According to plans, the $60 million project will contain 73 studio apartments, 87 one-bedroom units, 26 two-bedrooms and eight, three-bedrooms. Apartments will range in size from 550 to 1,445 square feet.
The building will also have a large rooftop deck with grills, lounges and gathering areas, a full-size gym, a large interior courtyard, and two amenity-style spaces on each side of the rooftop deck, Lockhart said.
Developers are aiming for demolition by this fall, and hope to break ground either this year or early next spring.
The development team is also assisting existing tenants with relocating.
Some pre-demolition remediation of materials inside the properties is required, but Lockhart said, “the site is extremely clean by New Haven standards, the existing structures on the assemblage parcels were the first modern construction on our parcels. We have no urban fill to worry about and no heavy industry was ever conducted inside the buildings.”
Leasing will begin roughly six months after completion, and will be handled by a professional third party manager, Lockhart said.
He expects rents will be $200 to $300 lower per month than other new construction residential properties in the immediate vicinity of New Haven’s medical district, he said.
Before the project was approved, a vote was delayed slightly due to a contentious public hearing in September 2022, before the commission ultimately approved the application in October.
Concerns from residents about affordability and gentrification with the luxury apartment plan caused the commission to delay a vote.
“I do feel that this item warrants additional community engagement around this issue,” City Plan Director Laura Brown said.
But Carolyn Kone, attorney for Catalina Buffalo, said other large apartment projects were approved without additional public input, and she feared the delay “creates a terrible precedent. I don’t know why this particular project was being singled out for any special treatment.”
“We are in an environment with really increasing interest rates, lending sources that are terrified of what's been going on with the site plan application, and sellers who are demanding additional deposits because of the delays,” Kone said.
Lockhart said that his company had only received positive feedback from immediate neighbors of the proposed complex and expressed frustration that his project had been caught up in larger issues around gentrification.
Still, Lockhart said, “the couple month delay did not have much of an effect on our project, as we were always going to have a period after closing on the assemblage and prior to demolition and construction where we needed to relocate some of the existing tenants.”
Nearly six months after approval, Lockhart said the interest rates “have made things tougher and are outrageous when compared to this time last year.”

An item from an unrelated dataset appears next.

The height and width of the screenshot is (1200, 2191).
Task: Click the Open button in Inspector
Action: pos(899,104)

Luckily, “construction costs seem to be evening out,” and the costs of some materials are coming down, according to Lockhart.

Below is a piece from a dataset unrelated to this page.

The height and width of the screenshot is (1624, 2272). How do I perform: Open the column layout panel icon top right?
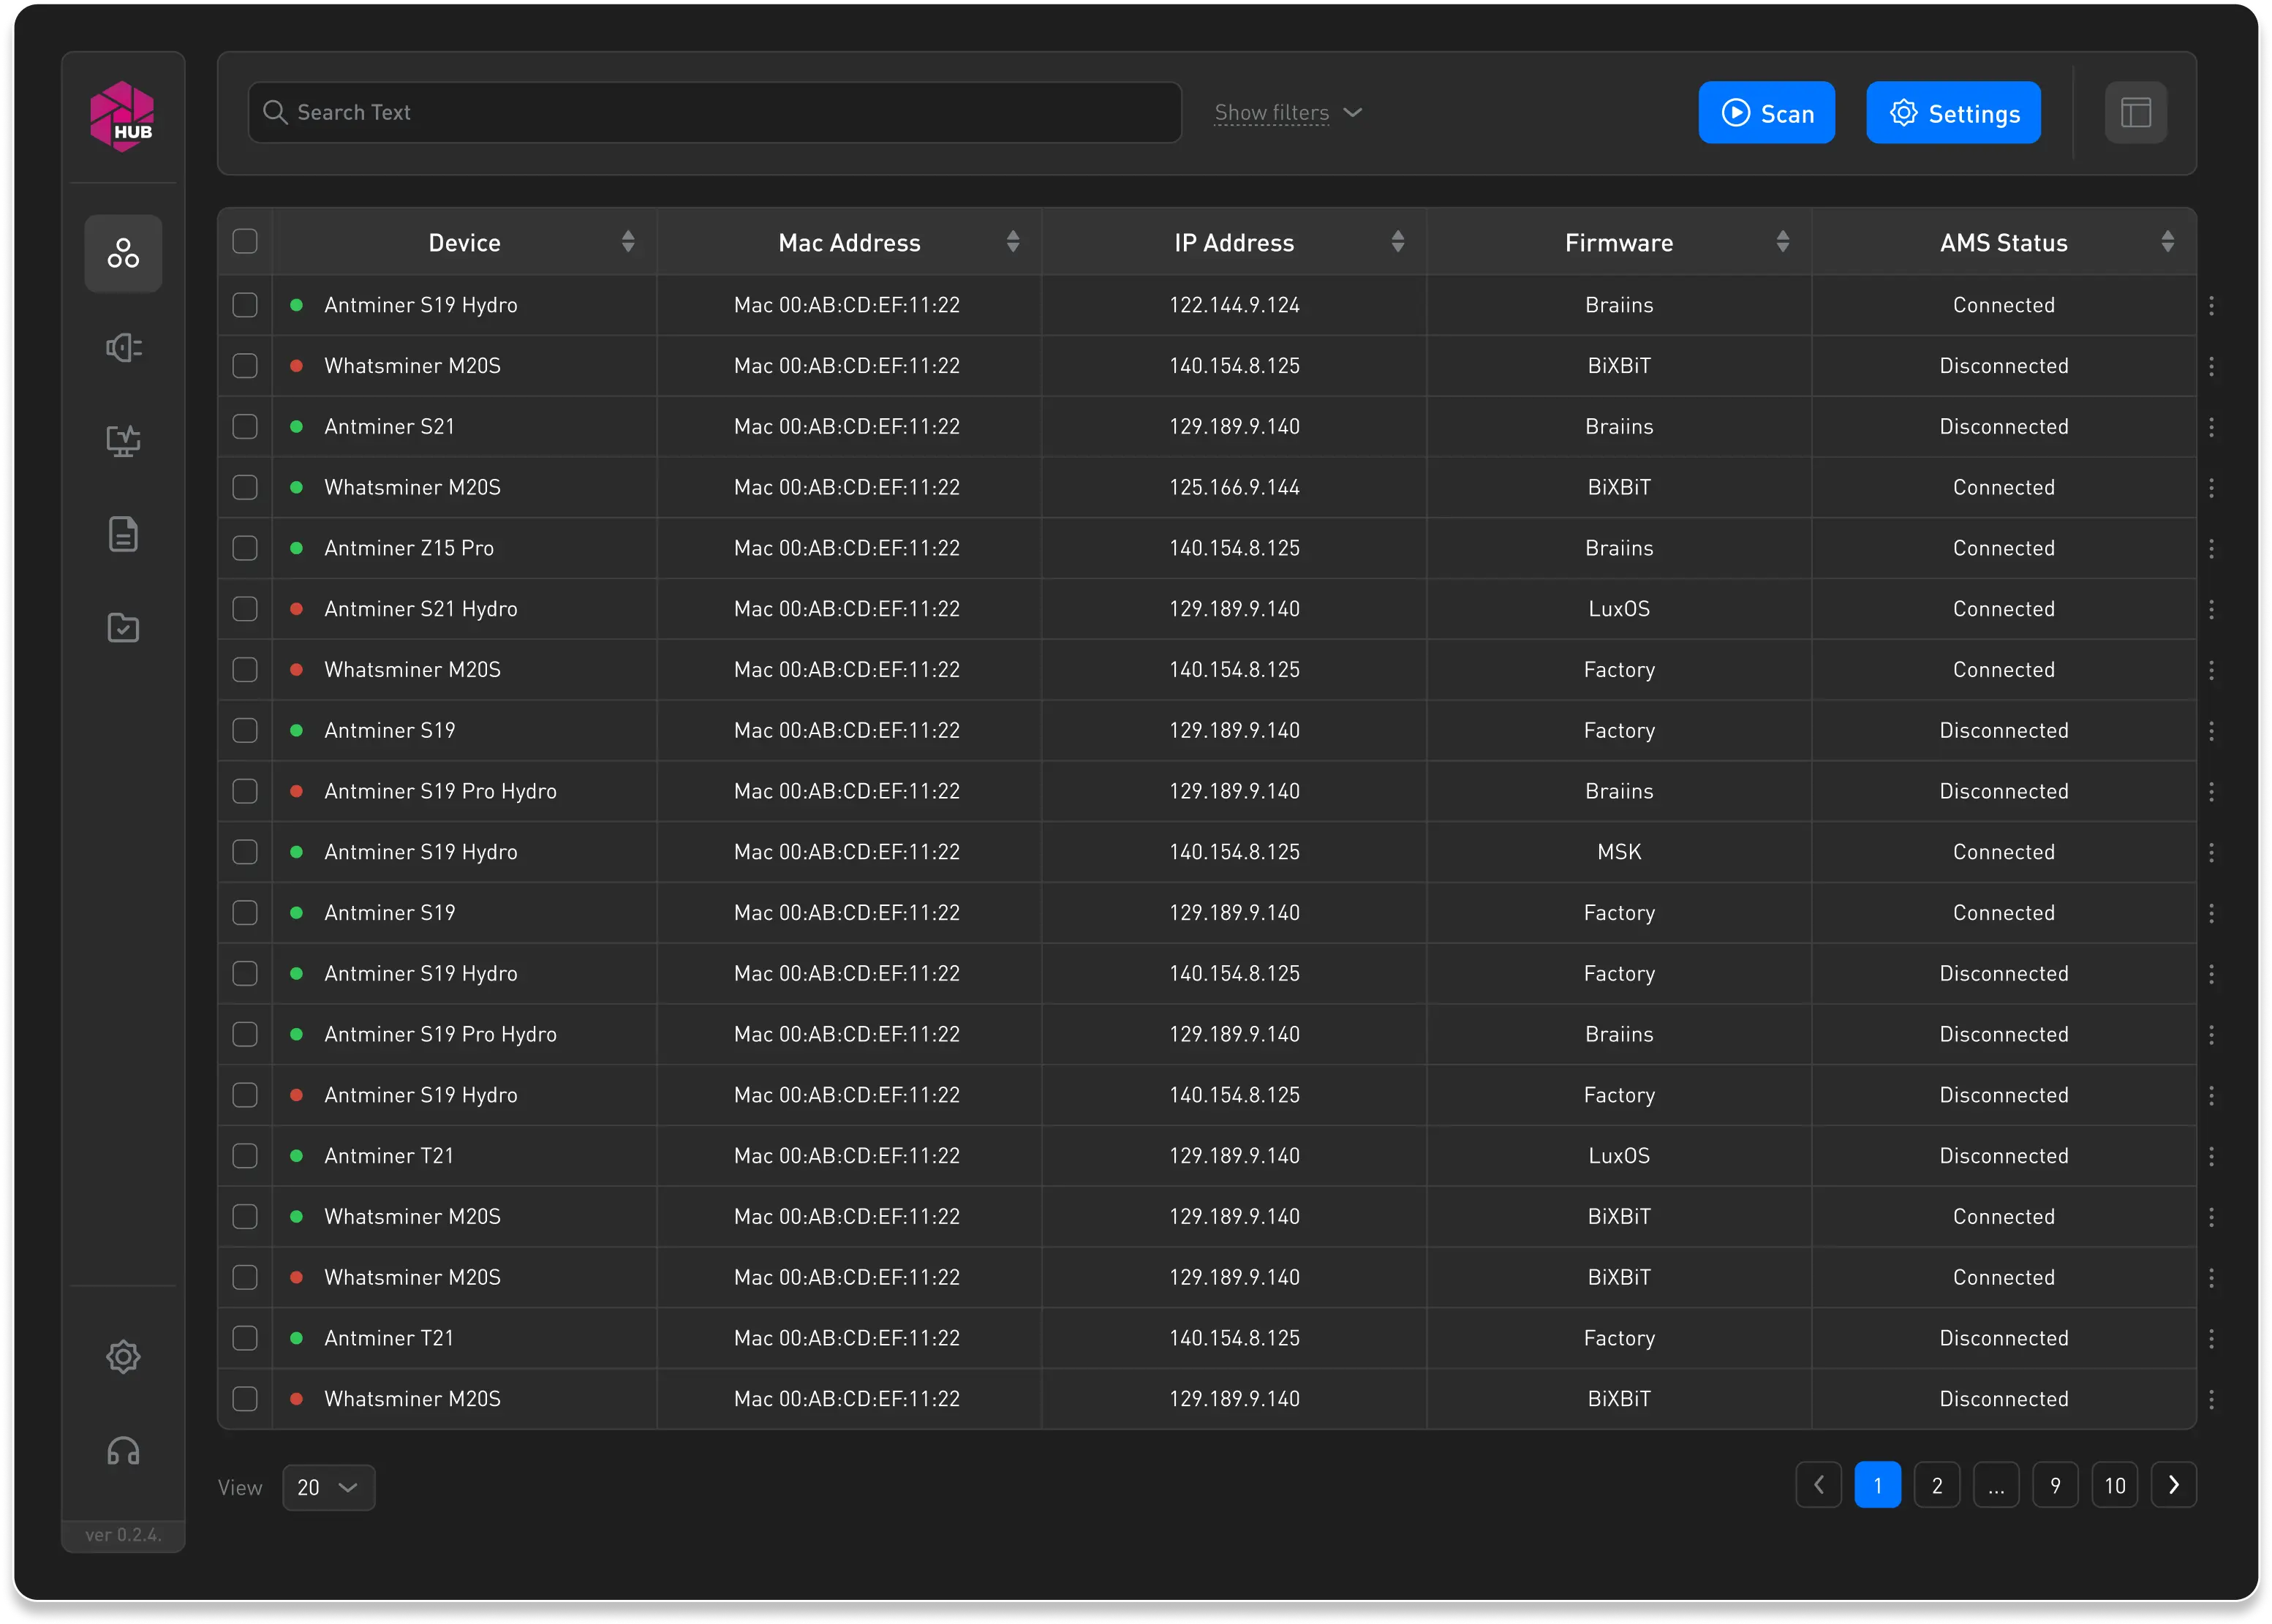click(2136, 112)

“But none of the construction cost changes are comparable to how much the change in interest rates has affected the underwriting of large projects like ours,” Lockhart said.
He is optimistic about the project in the vicinity of New Haven’s burgeoning life science industry. He said other developments in this area “will continue to grow and create more high paying jobs, and those folks will need somewhere to live.”
New Haven’s market is very tight, he said, with limited sites for large-scale development, and even fewer within walking distance from its job-dense medical district.
“The city is achieving both a density of businesses and resident capacity that is allowing it to rapidly move out of its last late stages of post-industrial decay into something new and exciting,” Lockhart said. “So while we wish that debt was cheaper, we aren’t dissuaded from this rare development opportunity.”